| AIM OF THE EXERCISE |
Each line from the first down to the one containing "Aktuell (1487, 77)" should be returned exactly as it appears below.

(Data excerpts)
------------------------------------

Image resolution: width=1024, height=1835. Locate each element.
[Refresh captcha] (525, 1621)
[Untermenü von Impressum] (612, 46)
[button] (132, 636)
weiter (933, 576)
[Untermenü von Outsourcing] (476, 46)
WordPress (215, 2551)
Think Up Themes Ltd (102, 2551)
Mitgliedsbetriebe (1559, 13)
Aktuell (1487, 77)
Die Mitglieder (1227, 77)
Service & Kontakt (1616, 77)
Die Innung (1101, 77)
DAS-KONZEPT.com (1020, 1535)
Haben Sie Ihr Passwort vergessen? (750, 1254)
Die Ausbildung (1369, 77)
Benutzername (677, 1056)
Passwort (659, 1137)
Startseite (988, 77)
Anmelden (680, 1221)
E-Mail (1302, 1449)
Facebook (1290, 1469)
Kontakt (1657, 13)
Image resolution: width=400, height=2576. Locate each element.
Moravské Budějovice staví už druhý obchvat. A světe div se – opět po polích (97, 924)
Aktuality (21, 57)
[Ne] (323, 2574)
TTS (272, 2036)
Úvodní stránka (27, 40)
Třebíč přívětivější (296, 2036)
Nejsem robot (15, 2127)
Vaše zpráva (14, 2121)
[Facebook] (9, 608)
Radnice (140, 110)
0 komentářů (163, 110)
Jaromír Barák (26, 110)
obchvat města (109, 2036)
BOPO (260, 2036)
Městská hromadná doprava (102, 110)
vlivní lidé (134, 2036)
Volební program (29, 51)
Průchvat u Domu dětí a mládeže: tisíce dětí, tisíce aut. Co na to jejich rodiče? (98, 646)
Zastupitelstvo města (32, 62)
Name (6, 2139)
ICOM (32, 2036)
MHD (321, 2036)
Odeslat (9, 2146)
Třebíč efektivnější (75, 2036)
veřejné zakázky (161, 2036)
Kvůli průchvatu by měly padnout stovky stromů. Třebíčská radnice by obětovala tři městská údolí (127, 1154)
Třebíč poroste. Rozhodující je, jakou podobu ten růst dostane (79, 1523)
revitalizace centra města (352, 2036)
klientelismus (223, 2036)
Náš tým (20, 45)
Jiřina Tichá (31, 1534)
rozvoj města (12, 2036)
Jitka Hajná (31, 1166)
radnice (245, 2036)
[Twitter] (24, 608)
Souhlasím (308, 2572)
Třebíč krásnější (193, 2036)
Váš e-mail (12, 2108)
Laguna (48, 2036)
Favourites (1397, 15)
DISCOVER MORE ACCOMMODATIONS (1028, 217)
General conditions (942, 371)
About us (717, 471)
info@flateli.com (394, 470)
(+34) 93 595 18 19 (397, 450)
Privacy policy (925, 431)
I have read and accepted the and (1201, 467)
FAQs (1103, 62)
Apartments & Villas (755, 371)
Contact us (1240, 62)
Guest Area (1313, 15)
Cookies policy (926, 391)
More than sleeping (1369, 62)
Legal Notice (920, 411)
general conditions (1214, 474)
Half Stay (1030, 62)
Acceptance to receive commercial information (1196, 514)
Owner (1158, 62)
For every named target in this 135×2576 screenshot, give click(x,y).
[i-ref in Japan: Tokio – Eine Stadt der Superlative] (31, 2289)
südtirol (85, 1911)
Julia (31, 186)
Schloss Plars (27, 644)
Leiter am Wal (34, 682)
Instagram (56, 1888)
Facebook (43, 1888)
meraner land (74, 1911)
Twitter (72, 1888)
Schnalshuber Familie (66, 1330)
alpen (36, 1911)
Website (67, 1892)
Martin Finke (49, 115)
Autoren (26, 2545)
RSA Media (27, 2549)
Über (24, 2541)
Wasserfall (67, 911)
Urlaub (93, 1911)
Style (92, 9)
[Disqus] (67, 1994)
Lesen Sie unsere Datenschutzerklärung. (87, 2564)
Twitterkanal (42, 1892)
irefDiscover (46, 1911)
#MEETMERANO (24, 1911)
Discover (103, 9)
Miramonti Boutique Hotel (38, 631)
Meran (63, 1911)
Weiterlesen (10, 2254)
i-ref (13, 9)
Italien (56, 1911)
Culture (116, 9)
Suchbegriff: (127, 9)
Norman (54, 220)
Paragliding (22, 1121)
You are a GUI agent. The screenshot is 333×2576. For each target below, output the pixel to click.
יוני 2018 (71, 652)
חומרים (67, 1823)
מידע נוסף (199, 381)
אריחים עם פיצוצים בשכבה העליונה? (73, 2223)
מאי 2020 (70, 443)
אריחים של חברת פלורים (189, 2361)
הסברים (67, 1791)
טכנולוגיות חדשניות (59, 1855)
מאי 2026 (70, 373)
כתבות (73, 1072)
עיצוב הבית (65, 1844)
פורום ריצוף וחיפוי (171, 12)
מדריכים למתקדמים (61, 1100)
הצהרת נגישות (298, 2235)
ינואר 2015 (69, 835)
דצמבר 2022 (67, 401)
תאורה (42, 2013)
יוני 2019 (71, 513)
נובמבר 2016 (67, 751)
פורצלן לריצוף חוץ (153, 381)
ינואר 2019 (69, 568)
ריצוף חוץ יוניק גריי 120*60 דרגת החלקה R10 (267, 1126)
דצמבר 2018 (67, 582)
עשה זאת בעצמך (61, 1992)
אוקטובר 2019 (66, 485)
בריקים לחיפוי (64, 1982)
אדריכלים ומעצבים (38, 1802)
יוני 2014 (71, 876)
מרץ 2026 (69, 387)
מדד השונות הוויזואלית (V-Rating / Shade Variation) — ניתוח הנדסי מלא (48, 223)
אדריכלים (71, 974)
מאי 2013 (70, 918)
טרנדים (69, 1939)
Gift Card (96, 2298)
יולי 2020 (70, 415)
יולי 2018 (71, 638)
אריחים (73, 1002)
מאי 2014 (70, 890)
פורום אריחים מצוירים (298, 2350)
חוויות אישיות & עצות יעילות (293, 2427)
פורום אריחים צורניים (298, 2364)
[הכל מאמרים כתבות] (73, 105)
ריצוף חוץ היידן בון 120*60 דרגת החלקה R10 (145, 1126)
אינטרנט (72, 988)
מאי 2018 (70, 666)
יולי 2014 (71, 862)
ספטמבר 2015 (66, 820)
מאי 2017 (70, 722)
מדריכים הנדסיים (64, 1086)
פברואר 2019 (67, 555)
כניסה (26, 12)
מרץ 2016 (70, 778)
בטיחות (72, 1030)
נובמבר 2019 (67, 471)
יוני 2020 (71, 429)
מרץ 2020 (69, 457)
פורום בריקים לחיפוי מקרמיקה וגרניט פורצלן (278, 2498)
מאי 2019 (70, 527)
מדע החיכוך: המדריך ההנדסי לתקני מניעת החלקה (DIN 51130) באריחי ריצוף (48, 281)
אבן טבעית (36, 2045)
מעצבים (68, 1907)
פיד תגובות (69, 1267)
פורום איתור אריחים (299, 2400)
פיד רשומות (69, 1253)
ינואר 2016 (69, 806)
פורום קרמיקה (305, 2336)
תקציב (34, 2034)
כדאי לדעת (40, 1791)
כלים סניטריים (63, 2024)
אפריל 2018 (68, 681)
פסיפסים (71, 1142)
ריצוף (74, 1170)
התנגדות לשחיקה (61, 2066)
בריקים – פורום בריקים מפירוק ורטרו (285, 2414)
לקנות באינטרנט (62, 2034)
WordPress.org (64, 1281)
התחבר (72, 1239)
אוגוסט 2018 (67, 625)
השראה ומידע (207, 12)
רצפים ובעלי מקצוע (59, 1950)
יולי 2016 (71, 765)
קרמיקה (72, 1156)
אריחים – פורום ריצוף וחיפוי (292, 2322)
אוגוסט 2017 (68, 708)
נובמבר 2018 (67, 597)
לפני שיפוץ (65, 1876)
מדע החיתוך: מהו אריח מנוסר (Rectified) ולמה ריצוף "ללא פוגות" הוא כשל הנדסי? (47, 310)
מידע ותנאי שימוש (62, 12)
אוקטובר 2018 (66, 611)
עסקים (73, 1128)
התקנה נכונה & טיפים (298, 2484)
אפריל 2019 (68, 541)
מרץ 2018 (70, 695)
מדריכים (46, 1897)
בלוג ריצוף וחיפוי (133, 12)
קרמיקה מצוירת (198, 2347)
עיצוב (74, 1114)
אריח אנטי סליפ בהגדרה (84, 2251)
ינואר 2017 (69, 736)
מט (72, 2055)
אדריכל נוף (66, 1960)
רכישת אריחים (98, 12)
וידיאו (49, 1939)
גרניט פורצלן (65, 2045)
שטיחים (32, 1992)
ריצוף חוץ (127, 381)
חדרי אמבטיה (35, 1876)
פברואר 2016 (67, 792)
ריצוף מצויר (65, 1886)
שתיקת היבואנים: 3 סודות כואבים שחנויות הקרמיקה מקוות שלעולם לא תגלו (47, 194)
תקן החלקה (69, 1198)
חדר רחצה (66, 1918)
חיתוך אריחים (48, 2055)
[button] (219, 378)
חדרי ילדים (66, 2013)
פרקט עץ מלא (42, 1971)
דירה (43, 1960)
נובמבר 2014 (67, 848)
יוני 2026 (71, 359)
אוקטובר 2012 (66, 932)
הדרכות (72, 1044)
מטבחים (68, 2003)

------------------------------------

| EXERCISE ANSWER |
Image resolution: width=1024, height=1835. Locate each element.
[Refresh captcha] (525, 1621)
[Untermenü von Impressum] (612, 46)
[button] (132, 636)
weiter (933, 576)
[Untermenü von Outsourcing] (476, 46)
WordPress (215, 2551)
Think Up Themes Ltd (102, 2551)
Mitgliedsbetriebe (1559, 13)
Aktuell (1487, 77)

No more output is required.